I think everyone is afraid of something right now. But fear seems to manifest itself differently depending on what party line you bubble in the voter’s booth. Where I come from in New England, and in the Missoula bubble I now call home, most people fear COVID, climate change and getting the same Republican for the next four years. But in the towns that dot the roads that I have called home for the last three weeks, the points of concern are governments strong-arming mask mandates, the Green New Deal and getting the Democrat.
Few talk about fear around here, unless it’s a fear of God or of crop failure. But I realized that fear of present circumstances is felt just the same in Medicine Lodge, Kansas as it is on Boylston Street in Boston. The stakes are high for towns funded by agriculture, manufacturing and energy development. Eradication of these industries would take the life out of every single town I have passed through or woken up in since I left Missoula. While middle America gets the redneck reputation covertly assigned to the more polite adage of the “flyover states,” the truth is that plenty of real, honest, hardworking human beings build lives and raise families and enrich communities out here, too.
The abandoned houses and barns that melt back into the ground from which they were raised are testament to what happens when those communities go broke. Ghost towns might be a tourist attraction for some, but they are harsh reminders for those who drive past them every day on the commute to the fields of corn, soy and wheat. A town can’t afford to exist when it can’t afford to feed itself.
Now, I won’t be an advocate for Trump or his supporters. I definitely don’t think Trump gives a fraction of the damns about small town America that small town America gives about him, and I don’t think he plans on solving any of the problems that face this part of the nation. I can sleep at night knowing that I bubbled a different candidate on my ballot. I also know that I would be ostracized if I were to share my political beliefs with the diner crowd I ate amidst on Sunday in Great Bend. Granny’s Kitchen has an amazing breakfast burrito, by the way.

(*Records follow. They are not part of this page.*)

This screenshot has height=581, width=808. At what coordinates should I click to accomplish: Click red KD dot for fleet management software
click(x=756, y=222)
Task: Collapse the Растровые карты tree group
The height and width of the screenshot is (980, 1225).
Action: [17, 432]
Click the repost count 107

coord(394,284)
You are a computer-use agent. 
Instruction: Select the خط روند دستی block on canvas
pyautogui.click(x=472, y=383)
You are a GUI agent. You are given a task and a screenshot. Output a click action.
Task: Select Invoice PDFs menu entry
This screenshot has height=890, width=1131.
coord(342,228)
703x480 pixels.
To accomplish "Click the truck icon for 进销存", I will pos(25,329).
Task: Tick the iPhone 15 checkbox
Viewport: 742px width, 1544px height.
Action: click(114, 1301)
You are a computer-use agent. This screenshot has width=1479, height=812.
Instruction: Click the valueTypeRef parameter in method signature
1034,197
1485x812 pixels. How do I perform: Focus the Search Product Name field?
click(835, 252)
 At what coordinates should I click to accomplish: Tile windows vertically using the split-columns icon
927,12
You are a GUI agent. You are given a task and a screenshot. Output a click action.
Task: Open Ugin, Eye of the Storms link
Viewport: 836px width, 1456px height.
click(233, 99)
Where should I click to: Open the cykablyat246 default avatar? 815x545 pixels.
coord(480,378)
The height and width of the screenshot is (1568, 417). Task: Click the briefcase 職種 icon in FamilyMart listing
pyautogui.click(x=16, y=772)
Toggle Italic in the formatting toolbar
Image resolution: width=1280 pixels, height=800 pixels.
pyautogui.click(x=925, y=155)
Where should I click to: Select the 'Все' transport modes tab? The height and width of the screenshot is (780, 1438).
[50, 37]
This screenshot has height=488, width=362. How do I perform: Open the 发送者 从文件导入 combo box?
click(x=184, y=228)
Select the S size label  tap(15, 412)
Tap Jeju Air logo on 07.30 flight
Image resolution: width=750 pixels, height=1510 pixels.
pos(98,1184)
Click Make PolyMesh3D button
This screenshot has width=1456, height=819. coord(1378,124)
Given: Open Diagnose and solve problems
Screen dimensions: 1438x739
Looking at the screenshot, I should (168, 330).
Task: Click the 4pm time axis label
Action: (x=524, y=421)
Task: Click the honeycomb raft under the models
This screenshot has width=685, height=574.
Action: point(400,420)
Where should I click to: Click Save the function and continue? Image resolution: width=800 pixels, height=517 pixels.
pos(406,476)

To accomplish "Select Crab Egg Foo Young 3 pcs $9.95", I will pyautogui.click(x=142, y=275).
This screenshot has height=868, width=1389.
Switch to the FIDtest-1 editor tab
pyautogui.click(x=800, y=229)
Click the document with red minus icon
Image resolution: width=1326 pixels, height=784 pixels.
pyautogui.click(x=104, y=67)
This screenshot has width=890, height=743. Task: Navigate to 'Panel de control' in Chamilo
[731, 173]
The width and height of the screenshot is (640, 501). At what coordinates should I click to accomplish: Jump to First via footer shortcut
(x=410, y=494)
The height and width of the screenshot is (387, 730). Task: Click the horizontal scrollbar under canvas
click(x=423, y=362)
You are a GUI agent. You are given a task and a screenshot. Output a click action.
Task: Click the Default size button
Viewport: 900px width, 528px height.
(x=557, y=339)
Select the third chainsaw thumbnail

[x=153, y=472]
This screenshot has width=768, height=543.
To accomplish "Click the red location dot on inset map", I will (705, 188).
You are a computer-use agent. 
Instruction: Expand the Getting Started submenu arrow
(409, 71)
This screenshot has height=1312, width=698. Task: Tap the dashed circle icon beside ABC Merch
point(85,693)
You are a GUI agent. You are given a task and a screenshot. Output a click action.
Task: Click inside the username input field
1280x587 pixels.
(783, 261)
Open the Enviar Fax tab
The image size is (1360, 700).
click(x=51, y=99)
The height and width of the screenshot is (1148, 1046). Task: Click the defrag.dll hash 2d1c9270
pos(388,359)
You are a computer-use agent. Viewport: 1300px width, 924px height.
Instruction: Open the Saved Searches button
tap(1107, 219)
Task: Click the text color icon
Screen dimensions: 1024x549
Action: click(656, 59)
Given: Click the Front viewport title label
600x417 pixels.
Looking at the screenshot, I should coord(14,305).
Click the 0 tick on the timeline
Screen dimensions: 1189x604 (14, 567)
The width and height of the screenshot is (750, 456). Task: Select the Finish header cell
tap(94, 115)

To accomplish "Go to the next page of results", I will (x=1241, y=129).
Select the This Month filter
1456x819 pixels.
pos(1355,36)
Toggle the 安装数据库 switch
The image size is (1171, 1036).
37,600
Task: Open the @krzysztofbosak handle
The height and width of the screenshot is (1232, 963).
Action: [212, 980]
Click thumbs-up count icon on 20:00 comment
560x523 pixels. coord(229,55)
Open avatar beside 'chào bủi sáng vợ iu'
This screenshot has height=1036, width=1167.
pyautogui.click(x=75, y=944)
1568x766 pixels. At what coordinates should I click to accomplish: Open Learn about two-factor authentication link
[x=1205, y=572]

But if I have learned anything in the last three weeks, anything that doesn’t involve migratory birds and wetland classifications, it is that everyone is scared today, and that everyone has been scared for months. Some hide their fear, and some compensate for it with false patriotism and loud defiance. Some shout it right out and carry it on signs while marching through city streets, protesting the centuries of fear felt by all too many Americans. Some bring it up quietly at the dinner table, hoping to start a simple conversation in a safe environment. Others excommunicate family members and friends. Some laugh about fear, and some cry. Some cling to the second amendment, others cling to the Roe decision. But nobody likes being afraid for their safety or for the future of their nation.
I don’t really have a conclusion here. I just know I’m spending the most contentious Election Day of my lifetime driving my Connecticut license plates from Nescatunga, Oklahoma to Bowie, Texas. I know that I’m scared too. Let’s be kind to each other today. And when we get the results tomorrow, let’s try to be kind to each other then too.